Por un lado, al inicio, la humanidad está limitada por las fuerzas de la naturaleza. La naturaleza que, para el mundo moderno, es un “objeto” de manipulación y de aprovechamiento, en el mundo bíblico es un “sujeto”, es decir, tiene fuerza, capacidad de decisión y de afectos. El rugido, la violencia o la ira con la que se caracterizan al mar o a la tierra son muestras de que la naturaleza en la comprensión del mundo en tiempos de Jesús (y en el mundo bíblico en general) no son simples receptores pasivos de lo que otros les hagan, sino que hacen, generan reacciones en otros.
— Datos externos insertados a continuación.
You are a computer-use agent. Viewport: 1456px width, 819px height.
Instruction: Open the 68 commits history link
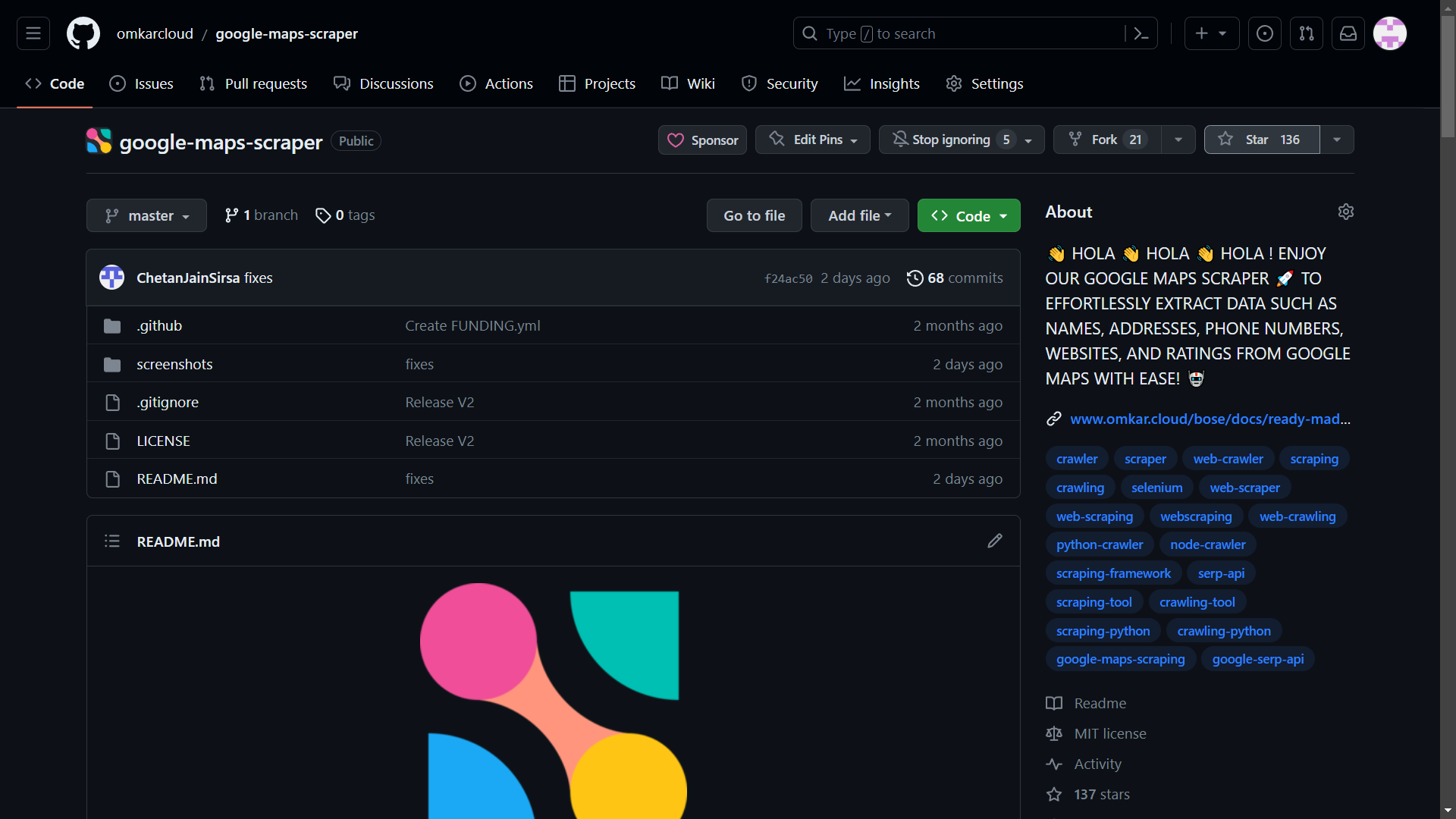pyautogui.click(x=955, y=278)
En este caso, producen temor al ser humano, que reconoce su vida y, especialmente, sus fuerzas limitadas. La DANA en España, los terremotos en Chile, los huracanes en Norteamérica son solo ejemplos de la fuerza real e incontrolable de la naturaleza. A lo mejor, nos haría bien acercarnos un poco a la mentalidad del mundo bíblico y reconocer que la creación está viva y no podemos dominarla a nuestro antojo, sino que hemos de cuidarla, respetarla y convivir con ella. 

 

Por otro lado, al final, nuevamente se presenta la limitación de la vida humana. En este caso, aparece una serie de precauciones para que el ser humano no se crea omnipotente, sino que reconozca que puede perder el juicio, que hay situaciones en las que el exceso de comida, bebida, poder o dinero pueden ser muy dañinos, porque nos hacen perder conciencia de nuestra limitación y, por lo mismo, de nuestra condición de igualdad y fraternidad de unos con otros.

 

Entre dos extremos de limitación, aparece un versículo como una luz de esperanza. En la mentalidad hebrea, lo que queda al centro es lo importante, en este caso, la liberación. La presencia del hijo del hombre no elimina la limitación de nuestra vida. Creer en Jesús y su proyecto no nos hace omnipotentes ni superiores frente a los demás. Al contrario, la presencia de Jesús en nuestras vidas nos recuerda que somos personas limitadas, pero que, en esa limitación, hay posibilidad para la vida, para que surja algo nuevo, para el encuentro real con nuestros hermanos, para la vida plena en medio del mundo, para la justicia con la naturaleza y con la humanidad. La limitación, lejos de producir desazón, es condición de liberación, porque es posibilidad de salir de nosotros mismos y acudir a un encuentro honesto con quienes nos rodean. 

 

Pidámosle al Señor que nos regale conciencia de nuestra limitación humana, para poder acoger con mayor misericordia la vida del mundo y trabajar juntos y juntas por una sociedad de justa, para hacernos responsables de la libertad que tenemos. 

 

Que así sea. Amén.

P. Juan Salazar Parra, SJ.


ACLAMACIÓN AL EVANGELIO Sal 84, 8

Aleluya.

¡Muéstranos, Señor, tu misericordia y danos tu salvación! Aleluya.

EVANGELIO

Está por llegar la liberación.

+ Evangelio de nuestro Señor Jesucristo según san Lucas 21, 25-28. 34-36

Jesús dijo a sus discípulos:

Habrá señales en el sol, en la luna y en las estrellas; y en la tierra, los pueblos serán presa de la angustia ante el rugido del mar y la violencia de las olas. Los hombres desfallecerán de miedo ante la expectativa de lo que sobrevendrá al mundo, porque los astros se conmoverán. Entonces se verá al Hijo del hombre venir sobre una nube, lleno de poder y de gloria.

Cuando comience a suceder esto, tengan ánimo y levanten la cabeza, porque está por llegarles la liberación.

Tengan cuidado de no dejarse aturdir por los excesos, la embriaguez y las preocupaciones de la vida, para que ese día no caiga de improviso sobre ustedes como una trampa, porque sobrevendrá a todos los hombres en toda la tierra.

Estén prevenidos y oren incesantemente, para quedar a salvo de todo lo que ha de ocurrir. Así podrán comparecer seguros ante el Hijo del hombre.